- **Task instructions**
Below are the records; copy out every line that holds the word "height".

------ Data excerpts ------

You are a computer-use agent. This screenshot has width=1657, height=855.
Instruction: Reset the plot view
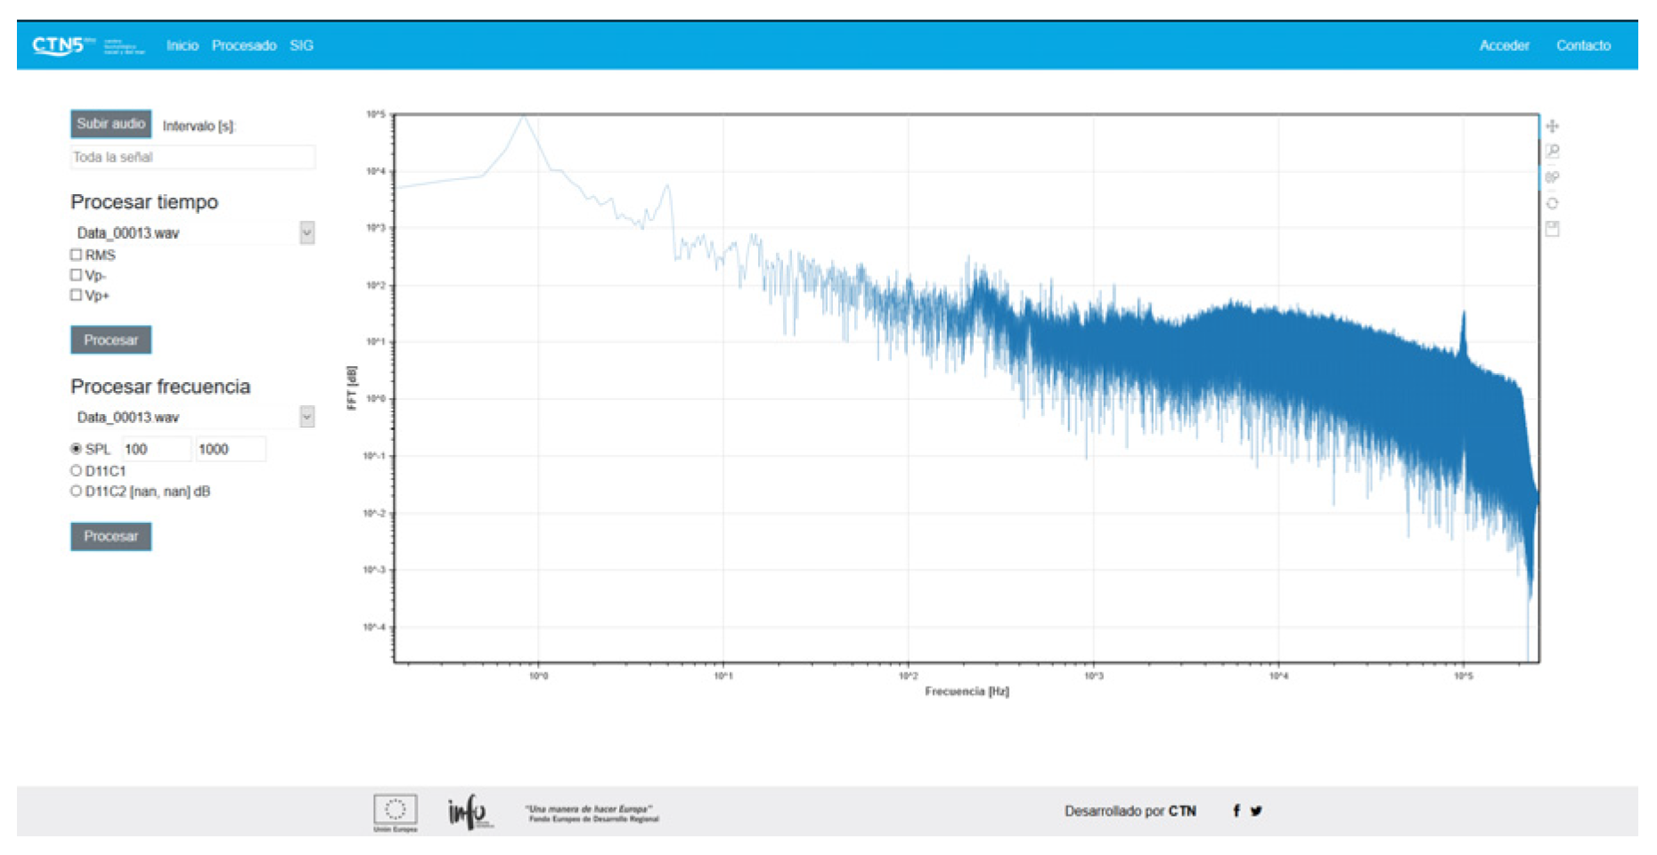pos(1552,203)
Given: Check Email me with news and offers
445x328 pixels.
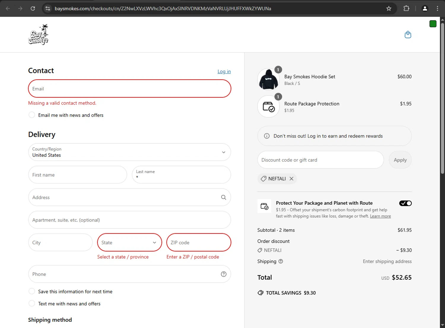Looking at the screenshot, I should (x=32, y=115).
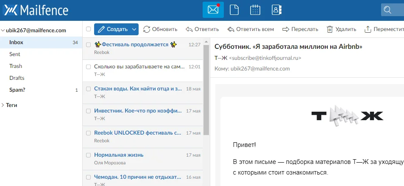
Task: Open the Стакан воды email from Т—Ж
Action: (x=138, y=89)
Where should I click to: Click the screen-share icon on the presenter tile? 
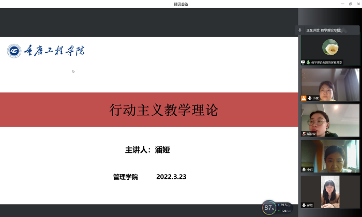pyautogui.click(x=303, y=62)
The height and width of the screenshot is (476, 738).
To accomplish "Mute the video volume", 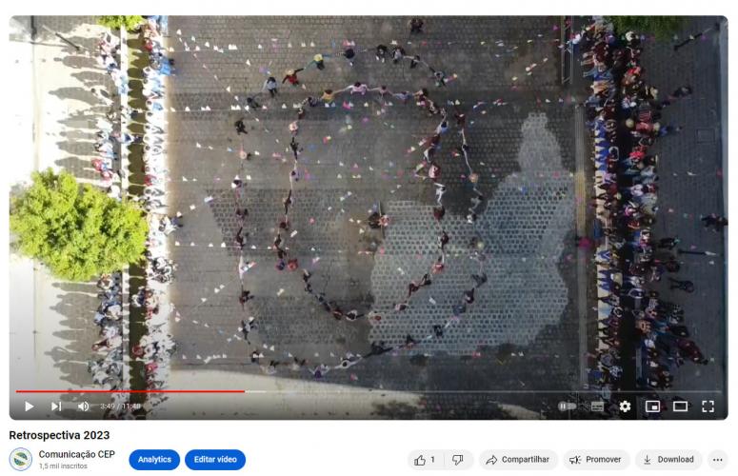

------

- **Task output**
You are a computer-use agent. This screenshot has width=1657, height=855.
The height and width of the screenshot is (476, 738).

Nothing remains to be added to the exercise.